Researchers have now made the discovery that naturally occurring nanoparticles have unique optical properties. In addition, they are less toxic and biodegradable than their synthesized, metal-based counterparts. This discovery makes it likely that scientists will be able to find more biocompatible nanoparticles to replace metal-based nanoparticles, predominantly for biomedical applications.
"The concern for the biosafety and health risk for the metal-based and engineered nanoparticles in sunscreens has led to the search for alternative replacement nanoparticles," Mingjun Zhang, an Associate Professor of Biomedical Engineering at the University of Tennessee, tells Nanowerk. "In our recent study we investigated naturally occurring ivy nanoparticles to replace titanium dioxide and zinc oxide that are currently widely used in sunscreen products. Based on experimental data, we have demonstrated that ivy nanoparticles have the potential levels of UV protection, and a much lesser level of cell toxicity than metal nanoparticles, necessary to warrant further investigation for uses in cosmetics."
The morphologies of ivy nanoparticles observed by AFM. (Image: Dr. Zhang, University of Tennessee)
"Natural nanoparticles can be used as functional materials just as artificial nanoparticles" says Zhang. "Take for instance sunscreen. Here, organic and inorganic nanoparticles with ultraviolet extinction properties are widely used. The inorganic nanoparticles – such as titanium dioxide and zinc oxide – and organic nanoparticles can reflect, absorb and scatter the solar light and thus provide the sunblock effect. However, although inorganic nanoparticles have been widely used in cosmetic products, there are still concerns about the toxicity of these inorganic materials."
According to the researchers, natural or biological nanoparticles have not been investigated in detail for their material properties. In this recent study, the University of Tennessee team investigates these type nanoparticles as the functional materials just like usual inorganic and organic nanoparticles.
Zhang notes that the ivy nanoparticles are not monodisperse in solutions. "This effect is due to the biological process of the nanoparticle formation" he says. "Nanoparticles from the original tiny ones to the mature ones all exit in the rootlets of ivy. We used size exclusion chromatography (SEC) and high-performance liquid chromatography (SEC-HPLC) to isolate the nanoparticles from the mixed solutions including molecules."

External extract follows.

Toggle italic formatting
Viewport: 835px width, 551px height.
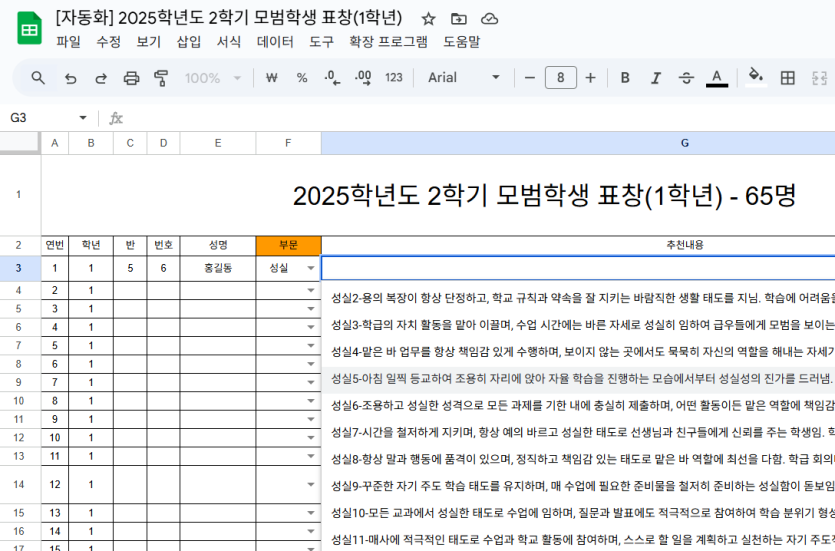coord(656,78)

This means that one area of future investigation needs to explore effective methods to obtain monodisperse ivy nanoparticles. The modifications of ivy nanoparticles to improve the optical properties are also expected. Zhang says that the team will also explore potential coatings for solar panel.

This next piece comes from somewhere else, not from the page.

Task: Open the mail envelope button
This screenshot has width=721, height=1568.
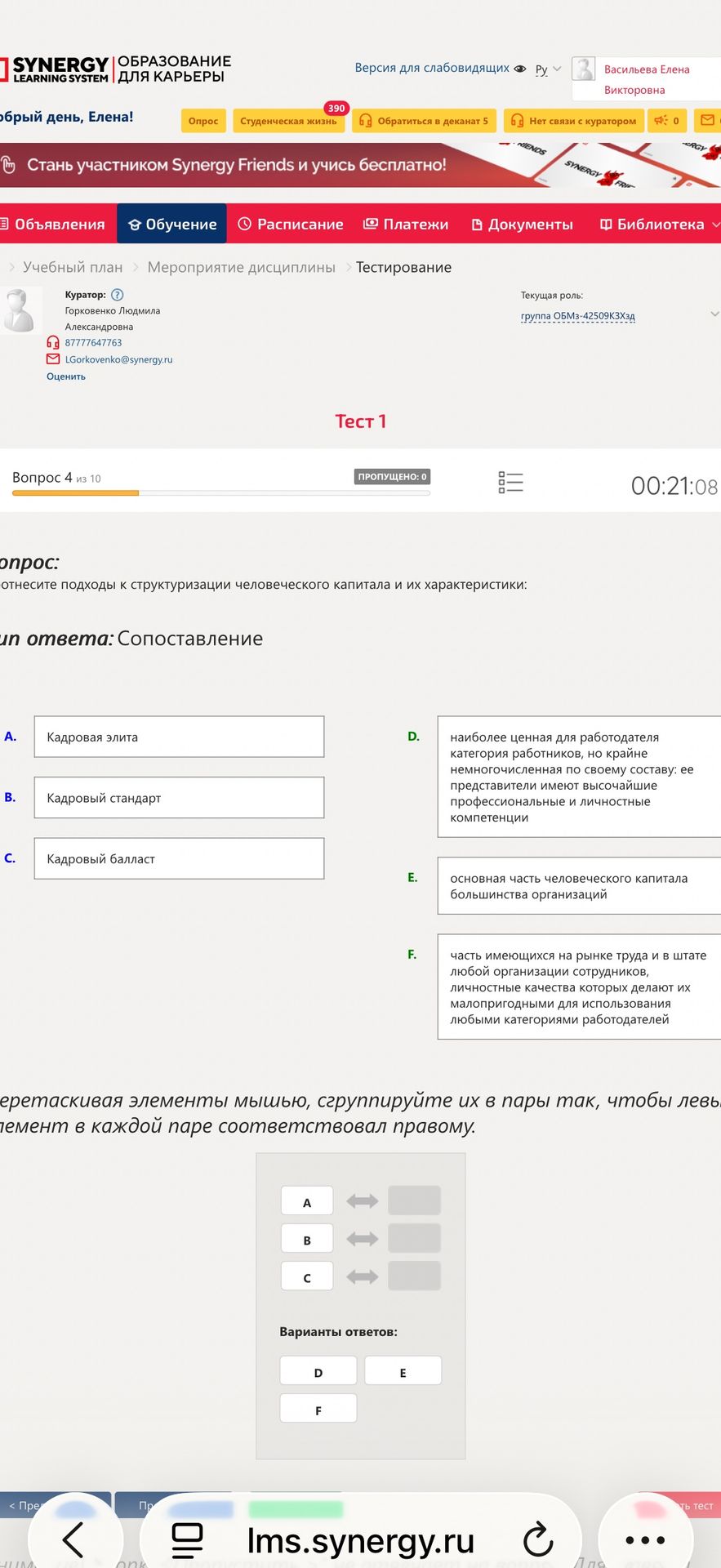Action: [707, 120]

This makes it likely that if nature-derived harmless organic nanoparticles have strong ultraviolet absorption, they will be a potential promising alternative for sunscreen.

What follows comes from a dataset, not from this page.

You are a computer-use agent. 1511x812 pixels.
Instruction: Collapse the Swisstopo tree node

Quite impressively, the team's study indicates that ivy nanoparticles can improve the extinction of ultraviolet light at least four times better than its metal counterparts.
Zhang points out that sunscreens made with ivy nanoparticles may not need to be reapplied after swimming. "That's because the plant's nanoparticles are a bit more adhesive so sunscreens made with them may not wash off as easily as traditional sunscreens," he says. "And while sunscreens made with metal-based nanoparticles give the skin a white tinge, sunscreens made with ivy nanoparticles are virtually invisible when applied to the skin."